Some companies throw gadget spaghetti at the wall to see what sticks. Others... keep the same tablets around for nearly two years. We've seen Lenovo be both those companies, frankly, but when it comes to its business line, at least, it tends to move at a more glacial pace. Case in point: Nearly two years after announcing the ThinkPad Tablet 2, Lenovo has finally unveiled its successor, the previously leaked ThinkPad 10. Even then, it feels like more of the same: a 10-inch tablet with an Intel Atom processor, dual 2MP/8MP cameras and a 10-hour battery. This time, though, it brings a sharper, 1,920 x 1,200 display, effectively matching rival tablets in this price range. Like its predecessor, it'll be offered with options for pen support, TPM, 4G and fingerprint/Smart Card readers, though we're told most of those features, save for pen support, won't be available at launch. Under the hood, it runs Windows 8 Pro, with a quad-core Bay Trail CPU and 64GB-128GB of storage (expandable via microSD). Prices start at $599, with shipments starting sometime in June.
Got it? Good. Even more than the tablet, we think you'll be interested in the accessories -- and there are lots of them. First up is a $129 keyboard case, with chiclet-style keys, a multitouch trackpad and a slot for the pen (you know, should you get one of the pen-enabled models). Then there's the lighter-weight folio case, which has a flatter, Surface-style keyboard -- one with concave, space-saving buttons. That, too, has a pen holster, and will retail for $119 when it arrives this summer.

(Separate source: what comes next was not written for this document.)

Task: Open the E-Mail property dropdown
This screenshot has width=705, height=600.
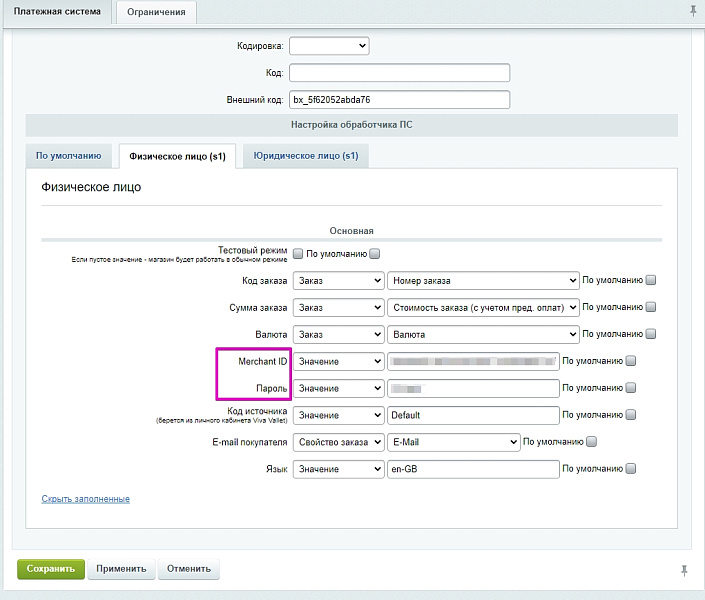Action: (x=452, y=442)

Moving on, there's yet another case -- a ruggedized model with an adjustable hand strap on the back, gaskets around the ports and, yes, a place to stow your pen. And, because it's difficult to remove and put on (we can vouch for that), it's designed so that you can dock it with the case still on. That will arrive sometime this summer for $69. Speaking of docking, by the way, there will also be a $119 base station (the one you see in the photo above), which adds three USB 3.0 ports, with one always on so that you can charge something else, like your phone. In addition, it features an HDMI socket along with an Ethernet jack.
Wrapping up, Lenovo is making a bigger version of its Quickshot case -- the same one it already sells alongside its ThinkPad 8 tablet. As ever, the hook there is that when you pull back the dog-eared corner, the camera app automatically opens so that you can -- wait for it -- quickly take a shot. That will retail for $59. Finally, if you want to buy the pen on its own, that'll be $50. So, uh, don't lose the pen that comes with your tablet, OK?